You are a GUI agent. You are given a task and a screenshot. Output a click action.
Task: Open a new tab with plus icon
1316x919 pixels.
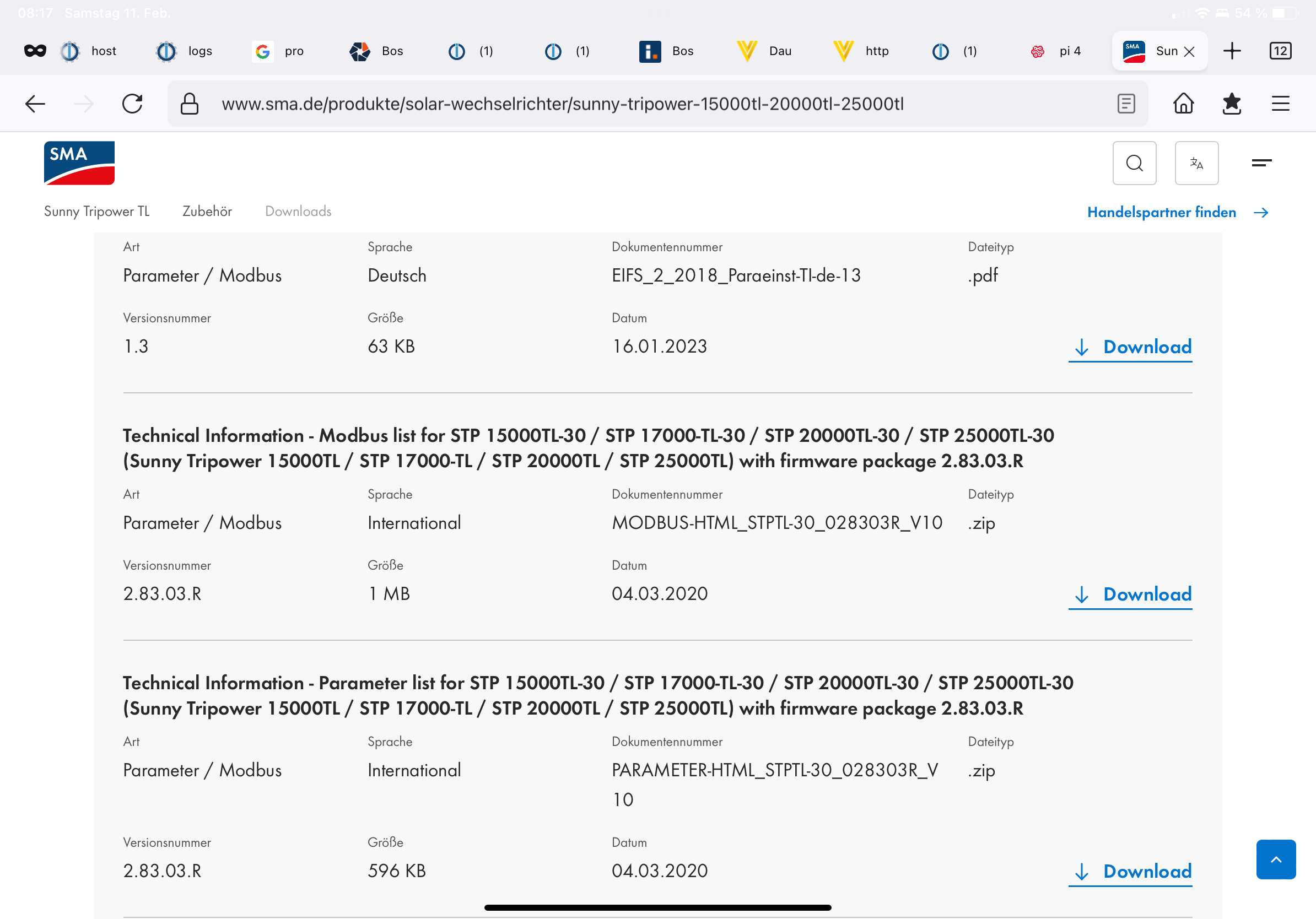[x=1231, y=51]
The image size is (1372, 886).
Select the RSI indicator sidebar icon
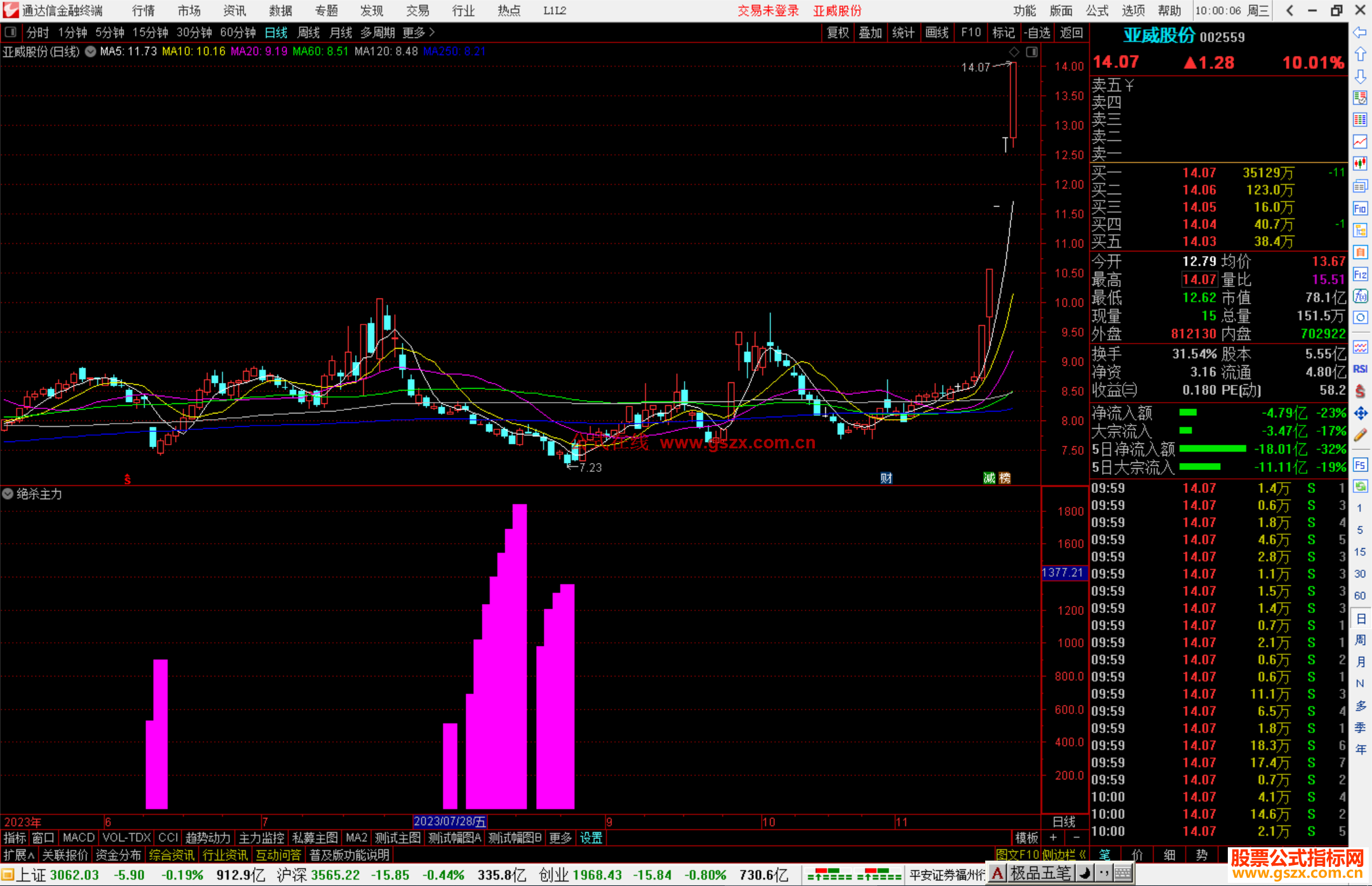(x=1360, y=369)
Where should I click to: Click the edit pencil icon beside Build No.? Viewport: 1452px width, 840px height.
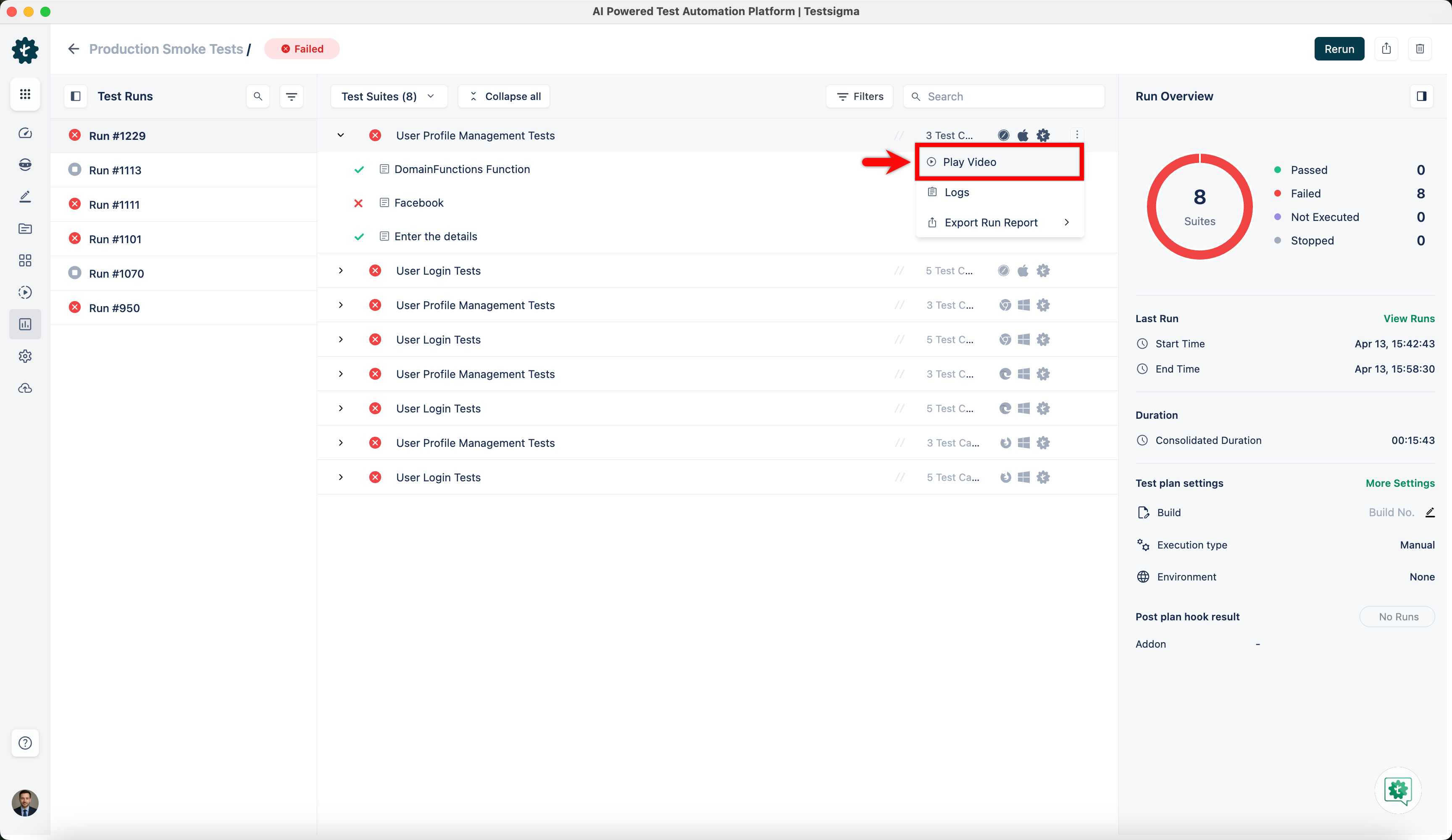[x=1430, y=512]
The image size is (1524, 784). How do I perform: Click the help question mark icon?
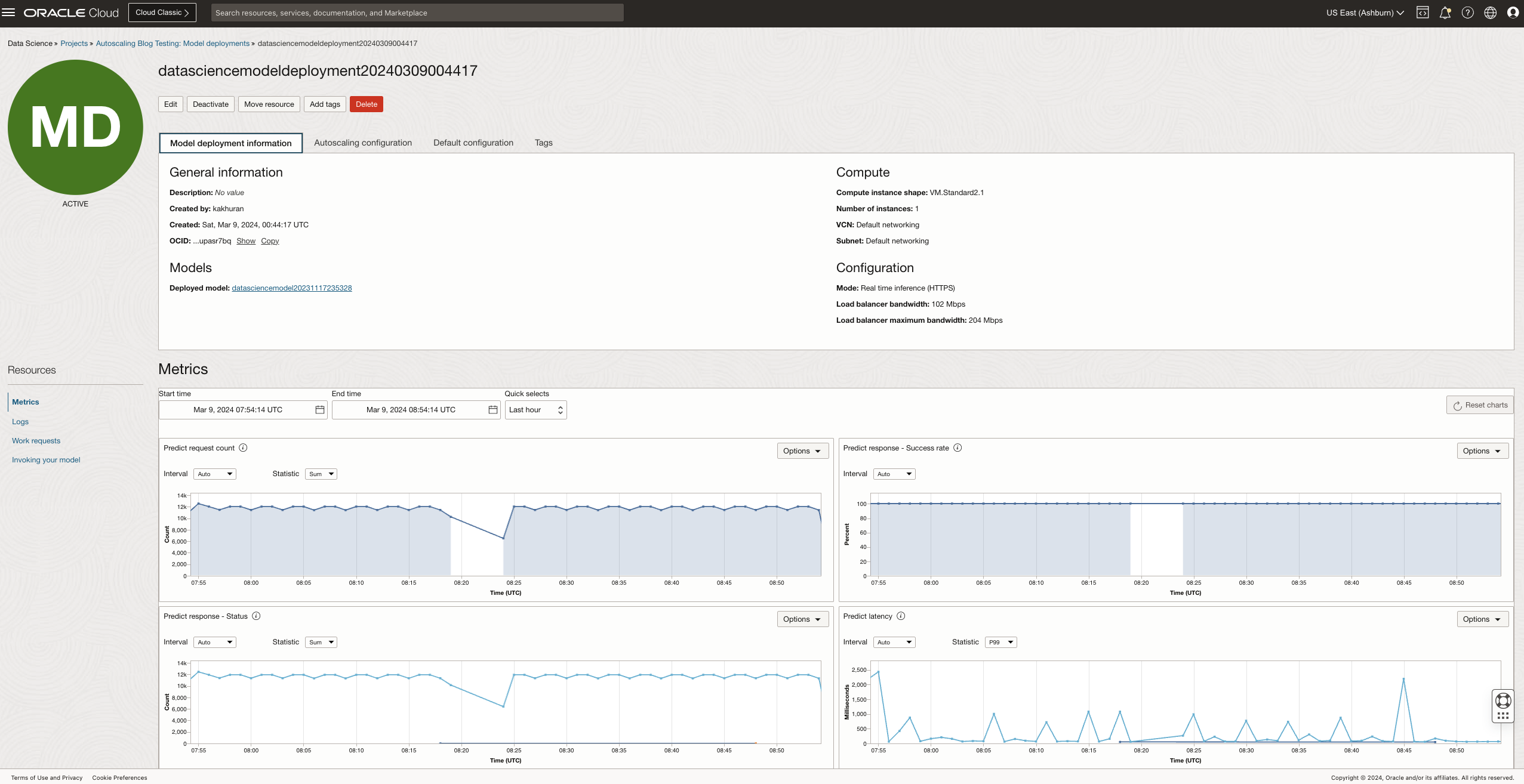pos(1468,13)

__________

# Work required
What is needed is an exact repetition of every line from the line with "Where should I" to the end of the data above, both ends included, with no pictures.

# Exercise output
Where should I click to: Click the edit pencil icon beside Build No.? Viewport: 1452px width, 840px height.
[x=1430, y=512]
The image size is (1524, 784). How do I perform: Click the help question mark icon?
pos(1468,13)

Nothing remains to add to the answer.